Un vaste lobby, plus vaste que celui du plus grandiose des hôtels : atrium aérien, mur végétal démesuré, mobilier de bois brut et matières nobles… L’arrivée dans les locaux d’Airbnb en impose. Le lieu frappe d’emblée le visiteur autant par ses dimensions que par son design ultra contemporain, son look à la fois simple et sophistiqué, et bien sûr ultra connecté. Le rendez-vous avec Marc McCabe, jeune trentenaire responsable de la section Business d’Airbnb, lancée fin juillet, aura lieu au deuxième étage. L’accueil par une hôtesse en robe légère, debout derrière son comptoir, évoque carrément celui d’un bar branché. Sauf que la barmaid est rivée à son MacBook Air. Thé, café ? À préparer soi-même naturellement, car ici, on se sent aussi un peu chez soi. On s’installe dans un canapé Chesterfeld, à côté d’une table basse où l’on pose sa tasse de café fumante. L’ensemble évoque un appartement de Brooklyn, du genre de ceux qui ont beaucoup de succès sur le site.
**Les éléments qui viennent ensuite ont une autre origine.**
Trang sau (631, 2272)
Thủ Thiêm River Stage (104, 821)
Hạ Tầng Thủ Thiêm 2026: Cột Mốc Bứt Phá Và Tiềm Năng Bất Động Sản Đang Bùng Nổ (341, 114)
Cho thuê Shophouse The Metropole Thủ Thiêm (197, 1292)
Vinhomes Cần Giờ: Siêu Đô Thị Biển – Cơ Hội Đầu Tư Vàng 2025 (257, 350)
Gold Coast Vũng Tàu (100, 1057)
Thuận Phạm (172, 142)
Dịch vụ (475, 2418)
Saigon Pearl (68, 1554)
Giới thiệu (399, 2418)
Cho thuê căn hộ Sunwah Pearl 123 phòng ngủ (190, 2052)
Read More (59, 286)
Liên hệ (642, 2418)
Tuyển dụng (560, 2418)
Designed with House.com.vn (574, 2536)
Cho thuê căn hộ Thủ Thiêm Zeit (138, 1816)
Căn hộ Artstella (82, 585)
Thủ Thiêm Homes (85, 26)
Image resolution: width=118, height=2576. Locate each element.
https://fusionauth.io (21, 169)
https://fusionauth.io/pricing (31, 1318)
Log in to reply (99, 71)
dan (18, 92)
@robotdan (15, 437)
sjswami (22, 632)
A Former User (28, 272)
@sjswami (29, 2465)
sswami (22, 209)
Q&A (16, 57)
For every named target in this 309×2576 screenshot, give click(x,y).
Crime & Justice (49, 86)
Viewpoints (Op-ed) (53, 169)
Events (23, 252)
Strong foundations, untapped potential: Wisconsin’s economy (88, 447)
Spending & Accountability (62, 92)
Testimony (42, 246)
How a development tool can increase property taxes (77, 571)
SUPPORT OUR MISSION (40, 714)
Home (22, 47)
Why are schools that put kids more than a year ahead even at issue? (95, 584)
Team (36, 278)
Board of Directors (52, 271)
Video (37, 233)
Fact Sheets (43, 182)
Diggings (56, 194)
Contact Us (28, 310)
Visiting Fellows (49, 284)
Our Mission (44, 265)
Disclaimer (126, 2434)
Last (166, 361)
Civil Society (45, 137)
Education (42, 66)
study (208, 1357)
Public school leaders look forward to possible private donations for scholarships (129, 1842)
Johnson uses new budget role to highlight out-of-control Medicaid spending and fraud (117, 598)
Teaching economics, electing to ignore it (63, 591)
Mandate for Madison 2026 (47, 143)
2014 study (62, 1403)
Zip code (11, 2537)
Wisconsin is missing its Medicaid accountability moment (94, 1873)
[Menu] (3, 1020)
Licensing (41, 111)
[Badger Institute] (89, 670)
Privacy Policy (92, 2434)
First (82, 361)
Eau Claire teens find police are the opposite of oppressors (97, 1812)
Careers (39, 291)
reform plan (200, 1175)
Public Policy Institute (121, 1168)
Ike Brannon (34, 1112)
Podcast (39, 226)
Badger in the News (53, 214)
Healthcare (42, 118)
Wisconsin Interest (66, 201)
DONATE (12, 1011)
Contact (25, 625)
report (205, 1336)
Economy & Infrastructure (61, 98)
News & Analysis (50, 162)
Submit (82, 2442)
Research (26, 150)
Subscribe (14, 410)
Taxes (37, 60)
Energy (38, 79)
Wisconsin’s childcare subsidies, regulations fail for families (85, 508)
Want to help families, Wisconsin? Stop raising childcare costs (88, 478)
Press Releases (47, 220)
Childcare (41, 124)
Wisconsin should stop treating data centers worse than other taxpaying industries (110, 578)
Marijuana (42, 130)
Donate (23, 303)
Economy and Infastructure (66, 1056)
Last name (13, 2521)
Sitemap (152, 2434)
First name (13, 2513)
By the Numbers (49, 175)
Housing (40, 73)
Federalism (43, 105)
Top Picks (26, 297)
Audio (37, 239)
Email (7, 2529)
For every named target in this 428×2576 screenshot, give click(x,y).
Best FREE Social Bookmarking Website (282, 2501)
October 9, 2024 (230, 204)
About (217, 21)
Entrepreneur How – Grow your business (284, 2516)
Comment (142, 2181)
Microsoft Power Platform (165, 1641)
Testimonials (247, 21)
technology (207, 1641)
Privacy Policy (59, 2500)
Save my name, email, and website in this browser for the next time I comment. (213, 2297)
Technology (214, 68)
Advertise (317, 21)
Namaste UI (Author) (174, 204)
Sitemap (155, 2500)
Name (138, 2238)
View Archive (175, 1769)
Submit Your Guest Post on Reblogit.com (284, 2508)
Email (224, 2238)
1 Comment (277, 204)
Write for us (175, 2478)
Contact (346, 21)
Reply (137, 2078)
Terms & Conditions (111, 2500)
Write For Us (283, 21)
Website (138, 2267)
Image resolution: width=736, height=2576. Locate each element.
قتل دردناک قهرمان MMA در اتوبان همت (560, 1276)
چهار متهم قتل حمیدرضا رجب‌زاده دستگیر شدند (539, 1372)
Des nuées de jeunes gens passent, leur lap top sous le bras.

San Francisco

Au total, 1 000 “coworkers” travaillent sur ce site du quartier hip de SOMA et 1 000 autres à travers le monde. Marc McCabe arrive. Le rendez-vous se tient dans un salon aménagé comme une tente bédouine, avec des pans de tissus violines, des lampes arabisantes. “Pourquoi avoir lancé un site dédié aux voyageurs d’affaires ? Tout simplement parce qu’on nous le demandait depuis des années, et parce que beaucoup d’entreprises utilisaient déjà nos services de manière informelle”, explique-t-il. Le programme a d’abord été testé auprès de 150 entreprises, pour la plupart américaines. Résultat : dès son lancement le 20 juillet dernier, plus de 1 000 entreprises se sont inscrites sur ce nouveau site dédié, dont des pachydermes à la Google. L’intérêt principal pour les entreprises, ce sont des hébergements proposés dans 35 pays, mais surtout la possibilité de centraliser les paiements. Et alors, quid de la concurrence, considérée comme déloyale par les hôteliers ? “Vous savez bien que nous nous acquittons, en France notamment, des taxes de séjour…”, rétorque le jeune Californien, un sourire au moins aussi californien aux lèvres.